Request: Retype the data below exactly, starting with the line that contains "Description (476, 129)" and going on through the end of the data. Leave the pictures out.

===== Records for the exercise =====

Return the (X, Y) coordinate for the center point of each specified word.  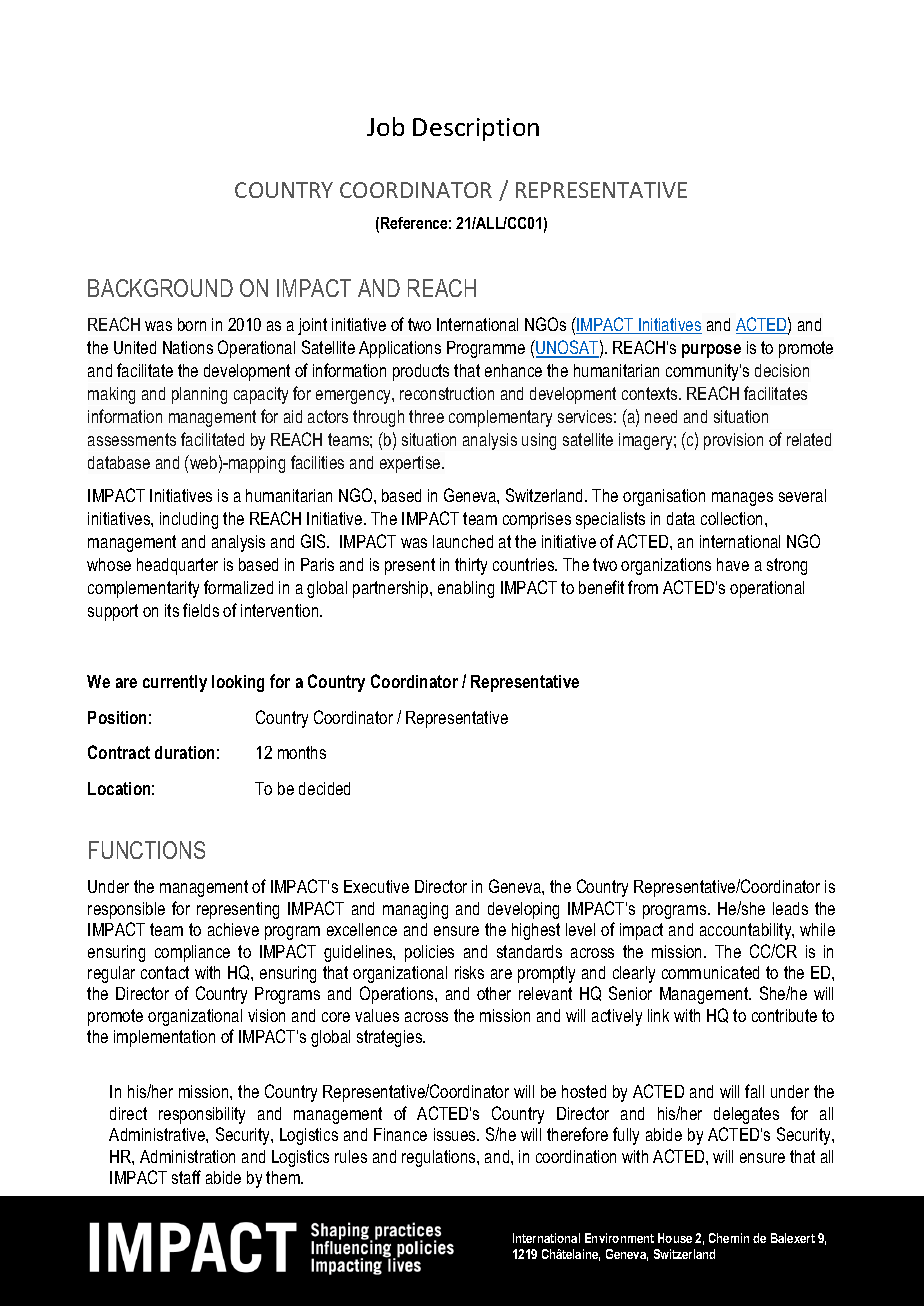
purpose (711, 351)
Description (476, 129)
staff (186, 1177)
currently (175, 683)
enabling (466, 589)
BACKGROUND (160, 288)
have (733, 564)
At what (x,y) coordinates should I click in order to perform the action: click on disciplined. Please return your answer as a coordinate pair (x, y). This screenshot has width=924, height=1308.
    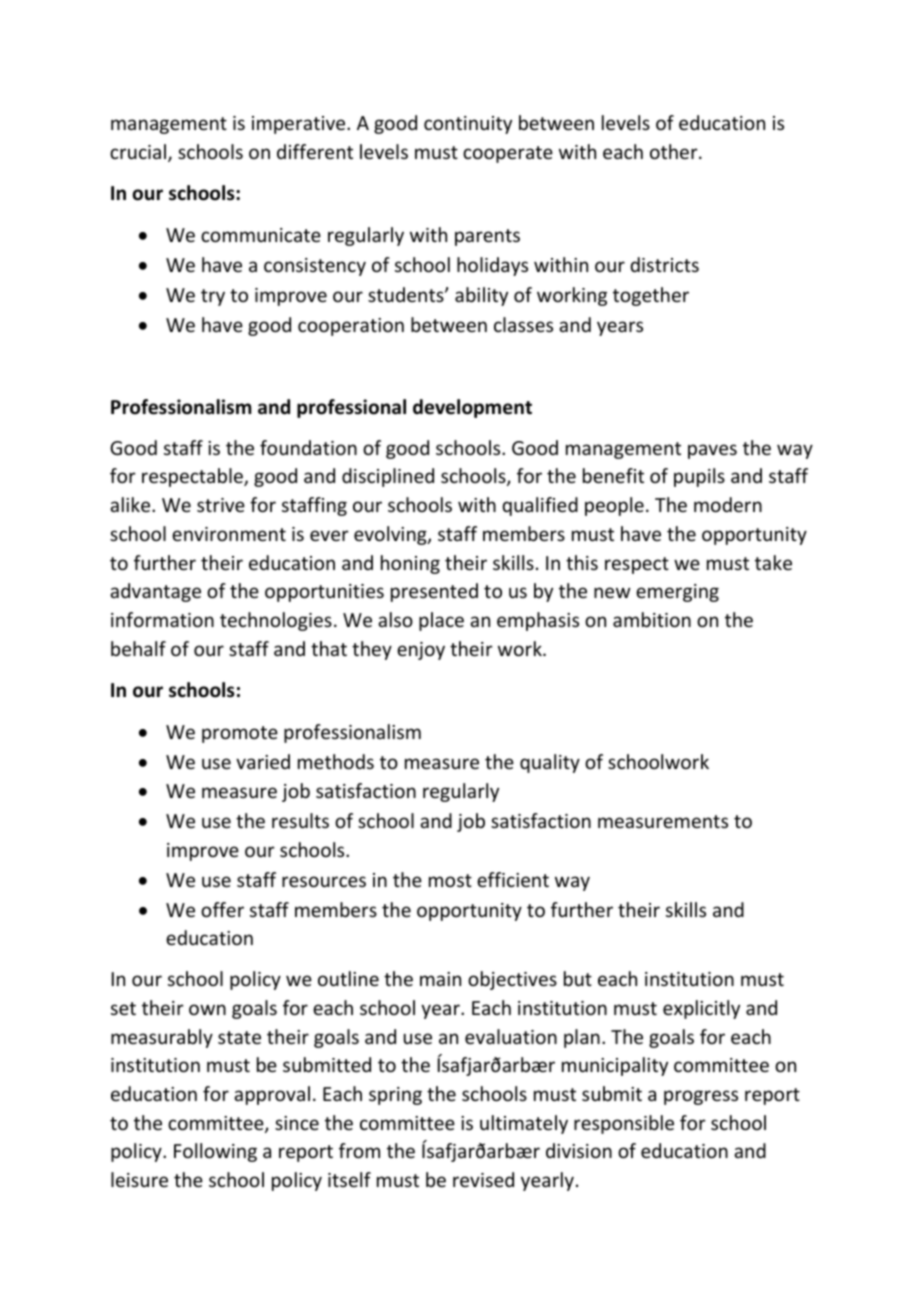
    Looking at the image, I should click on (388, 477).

=====

Result of this exercise:
Description (476, 129)
staff (186, 1177)
currently (175, 683)
enabling (466, 589)
BACKGROUND (160, 288)
have (733, 564)
At what (x,y) coordinates should I click in order to perform the action: click on disciplined. Please return your answer as a coordinate pair (x, y). This screenshot has width=924, height=1308.
    Looking at the image, I should click on (388, 477).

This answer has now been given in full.